🤖 AI Summary
To address the programming complexity and debugging challenges arising from 3D parallelism in large language model (LLM) distributed training, this paper proposes an eager-mode SPMD tensor programming framework. Our method introduces two key innovations: (1) a distributed random number generation algorithm compatible with arbitrary tensor sharding schemes, ensuring strict numerical equivalence between multi-device and single-device execution; and (2) optimizations to PyTorch primitive overhead and communication scheduling, enabling fine-grained tensor parallelism and flexible hybrid parallel strategies. Experimental evaluation demonstrates that, compared to state-of-the-art systems such as TorchTitan, our framework achieves a 2.2× speedup in training throughput, reduces code complexity by 78.4%, and maintains end-to-end numerical equivalence—thereby significantly improving debuggability and engineering practicality.
📝 Abstract
Large Language Models (LLMs) have scaled rapidly in size and complexity, requiring increasingly intricate parallelism for distributed training, such as 3D parallelism.
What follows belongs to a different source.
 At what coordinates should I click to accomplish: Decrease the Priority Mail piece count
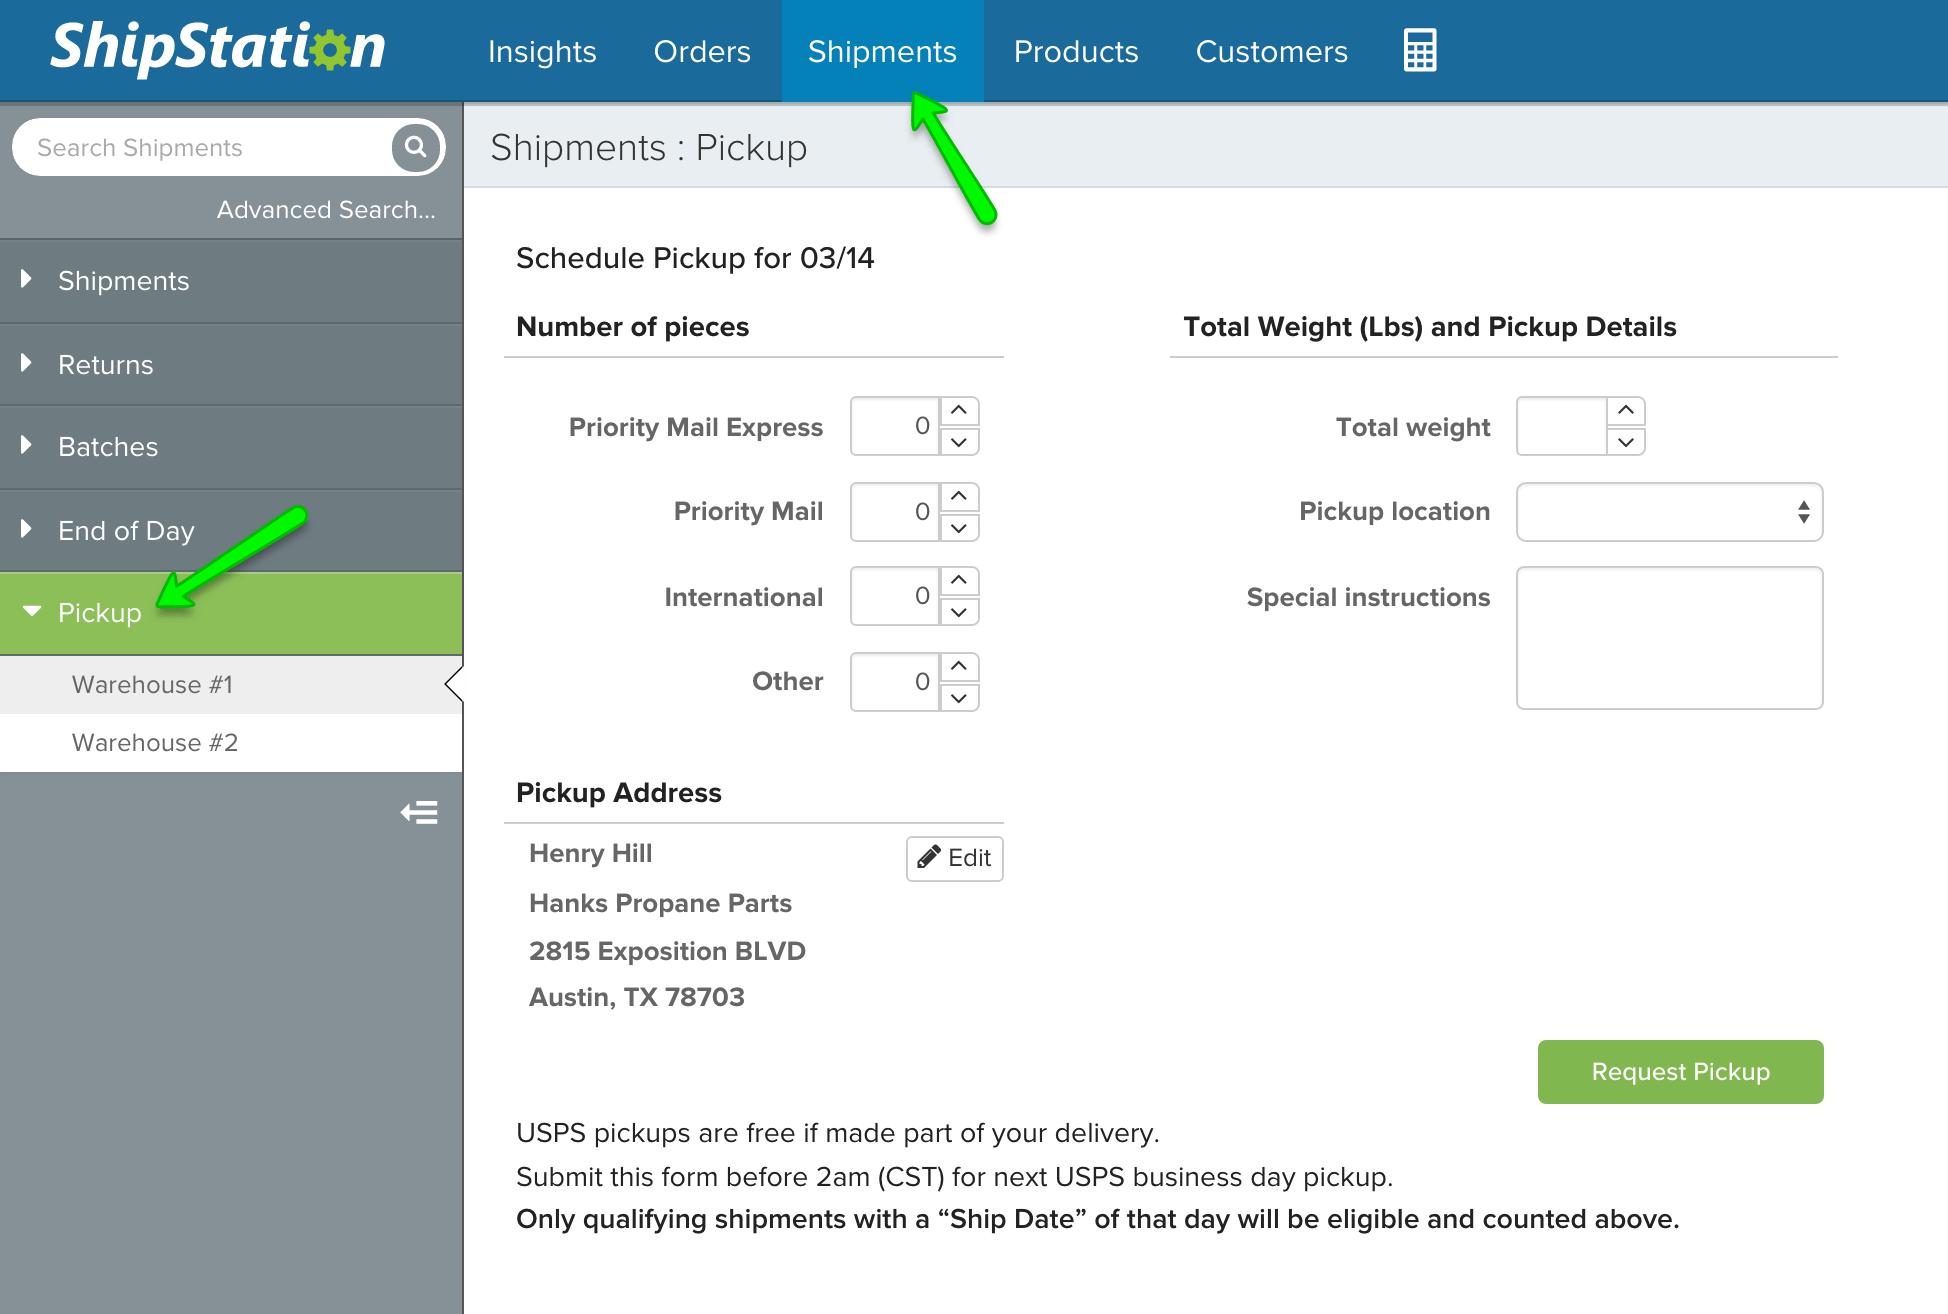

This sophistication motivates a shift toward simpler, more debuggable programming paradigm like Single Program Multiple Data (SPMD). However, SPMD in eager execution introduces two key challenges: ensuring consistency with single-device execution and achieving high performance at scale. In this paper, we introduce veScale, an eager-mode training system that fully embraces SPMD paradigm to democratize distributed tensor programming. veScale addresses the prevalent issue of inconsistent results in systems like PyTorch by introducing a novel algorithm of distributed Random Number Generation (RNG) compatible with arbitrary sharded operators. veScale also significantly boosts training performance by reducing PyTorch primitive's overhead and improving communication efficiency. Evaluations show that veScale delivers up to 2.2x speedup over the state-of-the-art training systems, like TorchTitan, and cuts code complexity by 78.4%, while preserving single-device-equivalent results.